Pruitt, who pleaded guilty in early June to obstructing an official proceeding, was part of a Proud Boys group message where members discussed plans to march to the Capitol and use violence on January 6, according to prosecutors.

"Their plans were not limited to fighting Antifa: they anticipated going to the Capitol to stop the certification of the election and confronting police who might try to stand in their way," prosecutors wrote in court documents.

At the time of the riot, Pruitt was merely a recruit waiting to be officially inducted in the far-right group.

"To join the Proud Boys, the defendant would do whatever it takes," one of the prosecutors, Alexis Jane Loeb, told Kelly during the sentencing hearing.

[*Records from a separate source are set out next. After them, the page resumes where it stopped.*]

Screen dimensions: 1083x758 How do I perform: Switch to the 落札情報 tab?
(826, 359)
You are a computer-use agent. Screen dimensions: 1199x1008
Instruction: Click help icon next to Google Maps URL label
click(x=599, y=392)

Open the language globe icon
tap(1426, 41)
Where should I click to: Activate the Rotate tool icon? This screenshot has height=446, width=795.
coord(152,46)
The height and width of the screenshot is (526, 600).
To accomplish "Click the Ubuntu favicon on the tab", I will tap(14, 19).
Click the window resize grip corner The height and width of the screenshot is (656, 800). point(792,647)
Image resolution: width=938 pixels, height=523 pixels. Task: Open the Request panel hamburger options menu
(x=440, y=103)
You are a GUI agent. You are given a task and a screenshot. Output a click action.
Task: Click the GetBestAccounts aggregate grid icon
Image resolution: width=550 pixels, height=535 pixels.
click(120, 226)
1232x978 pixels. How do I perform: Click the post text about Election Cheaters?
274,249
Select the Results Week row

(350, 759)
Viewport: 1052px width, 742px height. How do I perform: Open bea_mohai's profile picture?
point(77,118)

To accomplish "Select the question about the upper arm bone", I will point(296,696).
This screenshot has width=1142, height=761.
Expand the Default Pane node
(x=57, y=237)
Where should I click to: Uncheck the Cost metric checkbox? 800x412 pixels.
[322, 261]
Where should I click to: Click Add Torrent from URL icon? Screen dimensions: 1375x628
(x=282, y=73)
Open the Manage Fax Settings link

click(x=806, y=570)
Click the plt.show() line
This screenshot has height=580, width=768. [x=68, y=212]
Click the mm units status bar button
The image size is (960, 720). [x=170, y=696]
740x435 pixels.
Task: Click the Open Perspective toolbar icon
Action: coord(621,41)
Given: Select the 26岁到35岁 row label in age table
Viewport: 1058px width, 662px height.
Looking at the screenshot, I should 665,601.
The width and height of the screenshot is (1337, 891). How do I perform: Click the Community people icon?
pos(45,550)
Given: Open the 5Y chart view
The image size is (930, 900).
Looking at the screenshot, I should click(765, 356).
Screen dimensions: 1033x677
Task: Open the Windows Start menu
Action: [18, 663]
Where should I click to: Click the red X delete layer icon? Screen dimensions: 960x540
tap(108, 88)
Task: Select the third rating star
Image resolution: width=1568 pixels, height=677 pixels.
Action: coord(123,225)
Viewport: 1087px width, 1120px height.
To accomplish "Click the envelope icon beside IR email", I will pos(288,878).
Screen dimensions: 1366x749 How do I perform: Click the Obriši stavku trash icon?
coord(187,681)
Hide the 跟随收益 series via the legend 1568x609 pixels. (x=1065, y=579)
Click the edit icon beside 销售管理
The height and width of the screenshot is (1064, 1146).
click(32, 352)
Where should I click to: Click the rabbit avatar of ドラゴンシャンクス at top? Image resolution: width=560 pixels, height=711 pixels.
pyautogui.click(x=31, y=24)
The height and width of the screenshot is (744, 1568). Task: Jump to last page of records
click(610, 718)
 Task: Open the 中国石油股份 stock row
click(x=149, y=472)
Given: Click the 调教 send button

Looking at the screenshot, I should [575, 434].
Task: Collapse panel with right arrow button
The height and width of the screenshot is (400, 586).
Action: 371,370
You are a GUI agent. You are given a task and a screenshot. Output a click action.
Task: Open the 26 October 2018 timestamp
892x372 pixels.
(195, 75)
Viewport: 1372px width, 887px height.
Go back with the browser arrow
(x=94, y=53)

During the attack, Pruitt was one of the first of the mob to enter several areas of the Capitol and destroyed a large sign in the building, throwing it across a room, which prosecutors argued was meant to stir up the mob inside

Schumer's protective detail told prosecutors that they had to change their evacuation plan when they saw Pruitt in the building, who was just four or five seconds from the senator. Instead of exiting through an elevator, Schumer and his detail ran down a ramp and shut the double doors behind them, prosecutors say.

After storming the Capitol and being arrested later that day, Pruitt was sworn into the Proud Boys on President Joe Biden's Inauguration Day, two weeks later.

Before being sentenced, Pruitt, dressed in a prison jumpsuit with 1776 tattooed across the knuckles of his right hand, told Kelly that he still believed the 2020 election was stolen but admitted he broke the law.

"I wish I would have been watching it from a restaurant," Pruitt said of January 6, which he added was not "a good day."